EXTRACT PROVIDED:
:::::

It's a tough thing to hear because you don't, especially if you're an entrepreneur that's always on the ground, always on the go. You're not paying attention to that stuff. You're trying to build the thing and so you don't see that people, your network, is slowly coming in and slowly evolving. Next week I'll be headed to florida. Well, next week I'll be moderating the panel here in san antonio or an african american museum to talk about, uh with the director of the green book global. Uh, the green book documentary, not the movie documentary, yeah. And then the week after that, and then, I'm sorry, the following week I'll be headed down to Florida to moderate a fireside chat with the editor-in-chief of Travel Weekly and then also a senior travel writer of Bloomberg News and all of these opportunities came because people saw the work that I was doing, saw that it was valuable and quality work, and they said said, we want you to be a yeah, yeah, um.

Langston Clark :

So it's really interesting that you know you build, you build the brand. Culture travels, opportunities come to you, the network grows, you've grown, so talk about the growth of the product or the entity that is. Culture Travels from podcasts to magazine to some of these other things that you're now doing.

Leroy Adams:

Yeah, so when I started the Buddy Pass, it did start out as a podcast all over the world and I interviewed Black travelers all across the world Mexico, ireland, switzerland, you name it and telling their stories.

Leroy Adams:

And when I got back and settled back in the US, I wanted that to evolve and I looked at the history of media and publications specifically within the Black community and Essence popped up, and so I took a look and I started to read about the founding of Essence that it was founded by four black men who wanted to create a business that elevated not only the black community but supported the black community economically as well, and they saw an opportunity to uplift the voices of black women in the 60s, at a time when no one was paying attention to black women, like there's an incredible market that business could tap into, but because of racial bias and prejudice, corporate America was not paying attention to them.

Leroy Adams:

And so I read about the trajectory of Essence and I said you know what? That is what I want to be. Essence has been around for 50-plus years and it has had cultural and economic impact in the black community for 50 plus years and if you read their story, it has not always been easy they've had to evolve over the years and learn how to evolve, and they, they had great successes, but they've also had a lot of failures.

:::::

INFORMATION SHOWN:
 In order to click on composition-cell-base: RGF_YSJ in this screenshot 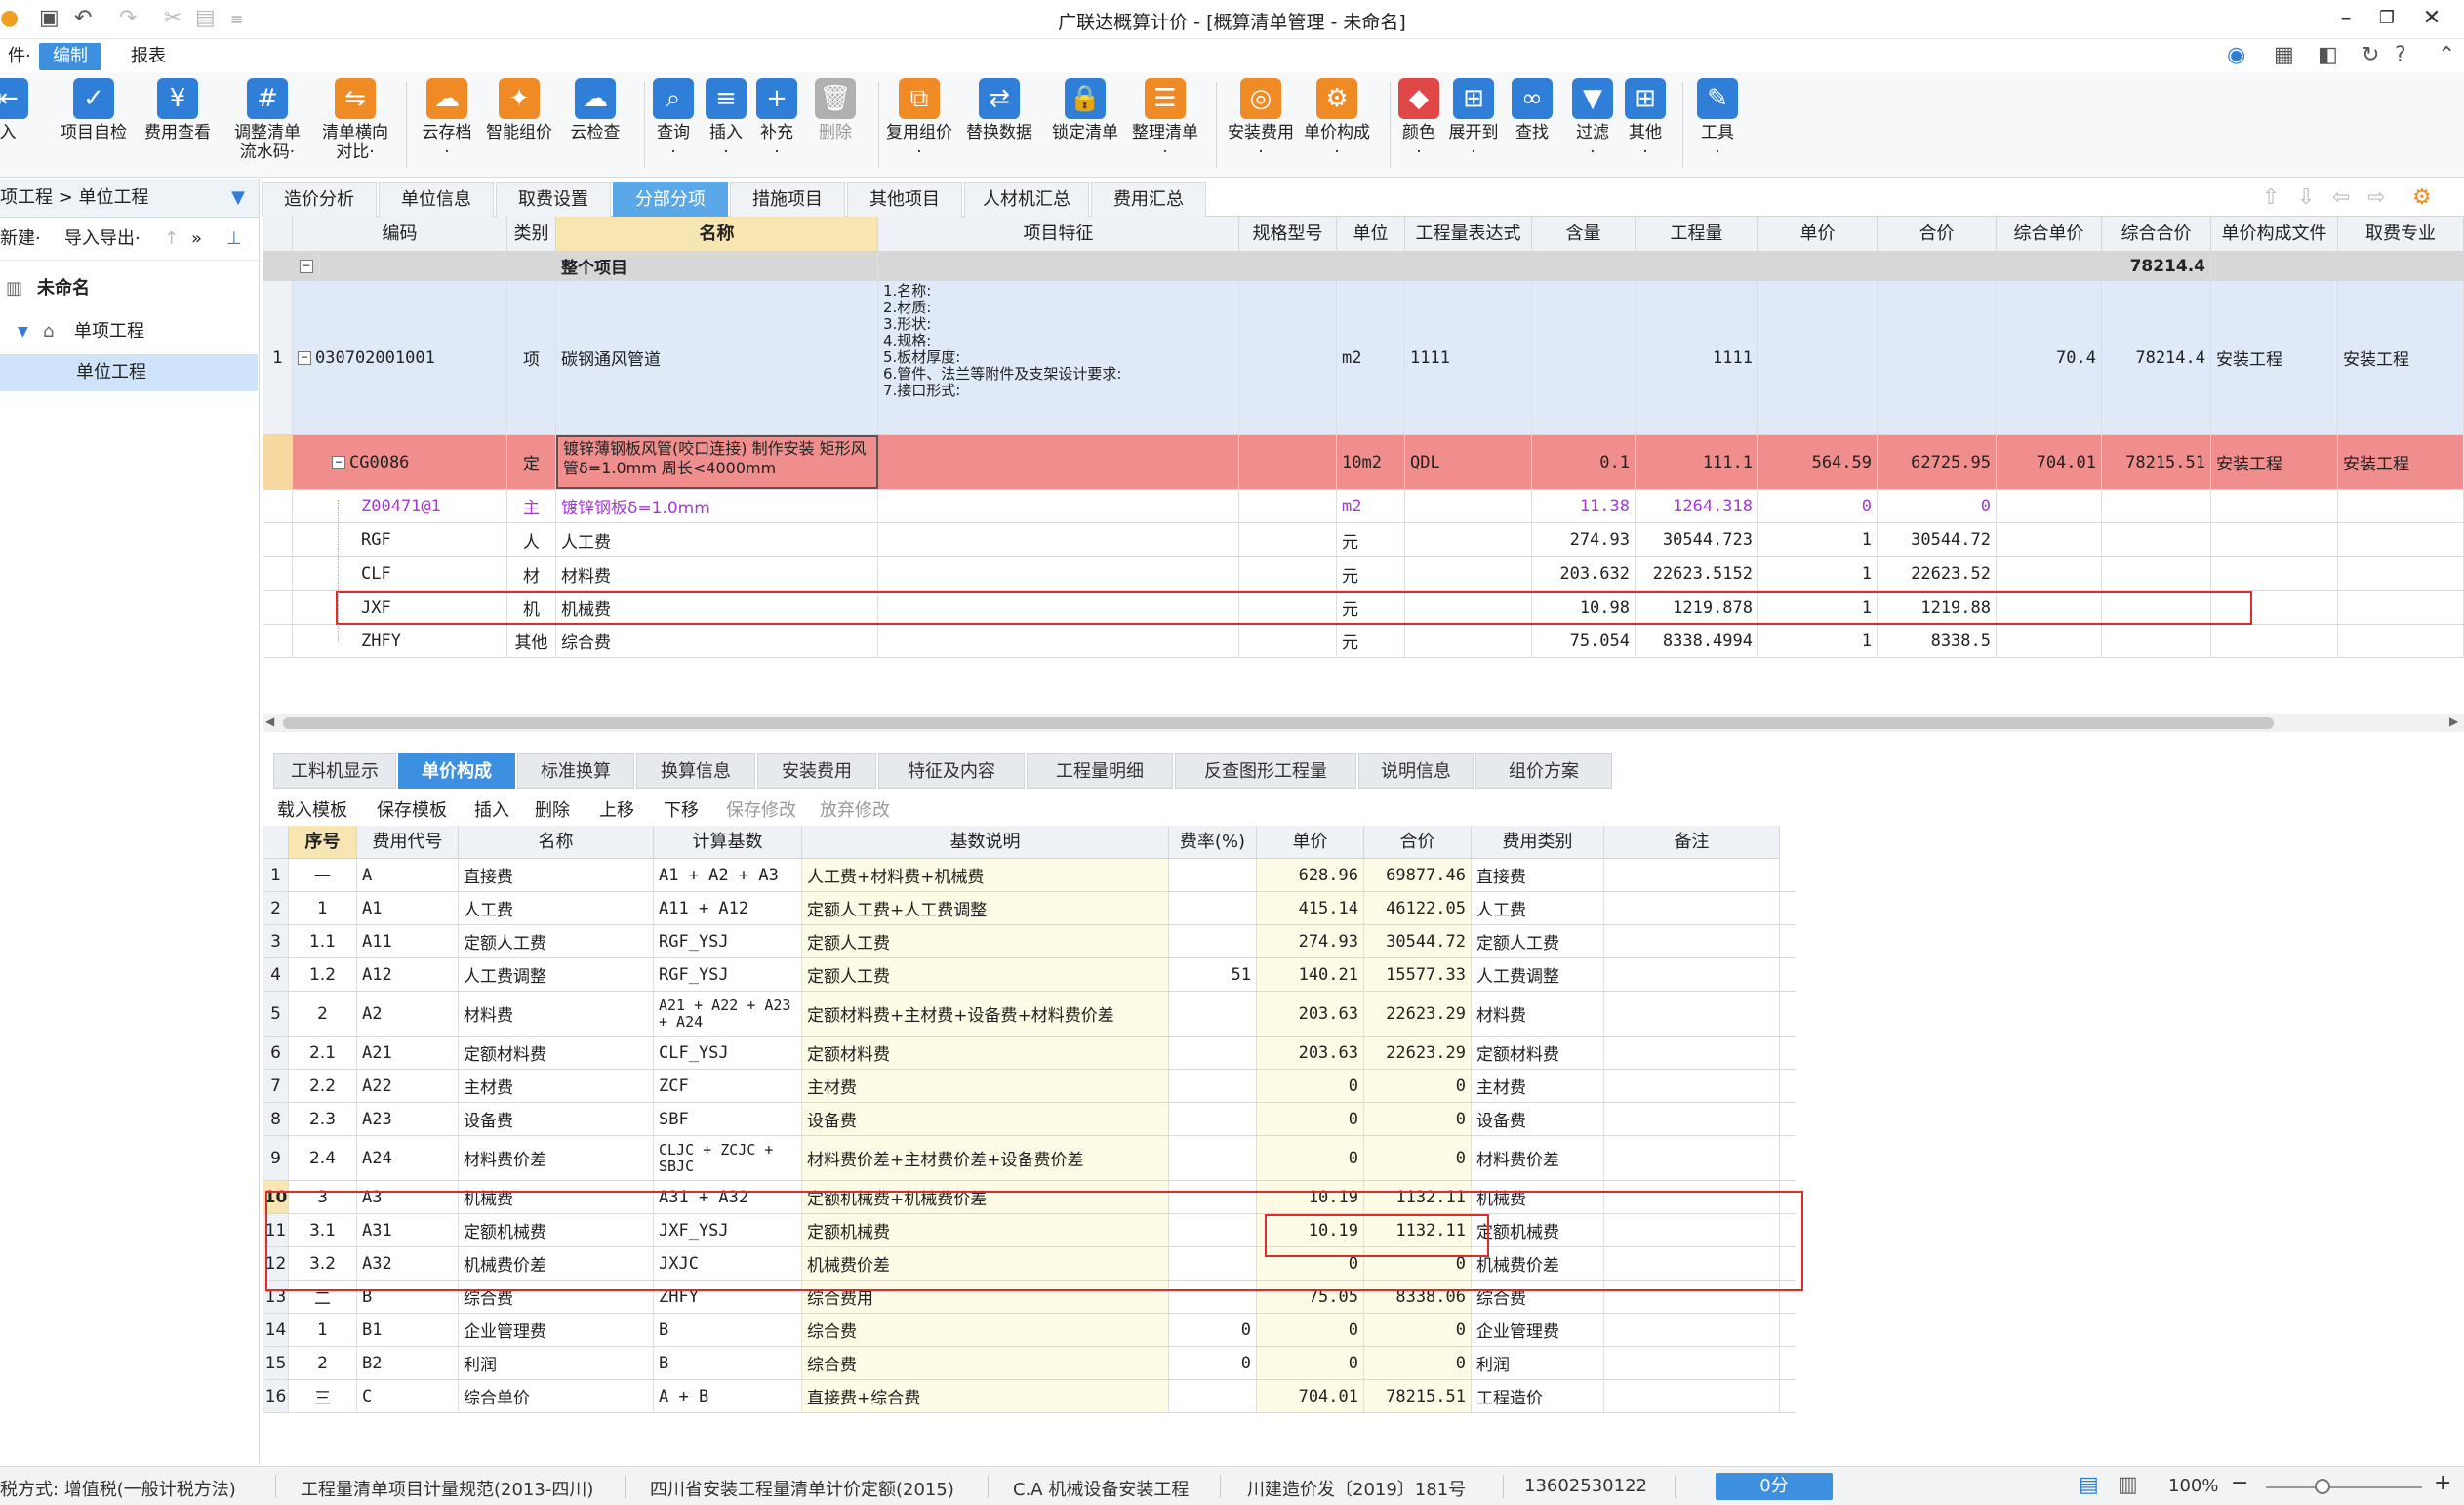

:::::

APPLY WHAT YOU READ:
1 – According to the transcript, how many Black men founded Essence?
2 – Repeat everything in the transcript from "Yeah, so when" down to "telling their stories.".

SOLVED PROBLEMS:
1 – Four.

2 –
Yeah, so when I started the Buddy Pass, it did start out as a podcast all over the world and I interviewed Black travelers all across the world Mexico, ireland, switzerland, you name it and telling their stories.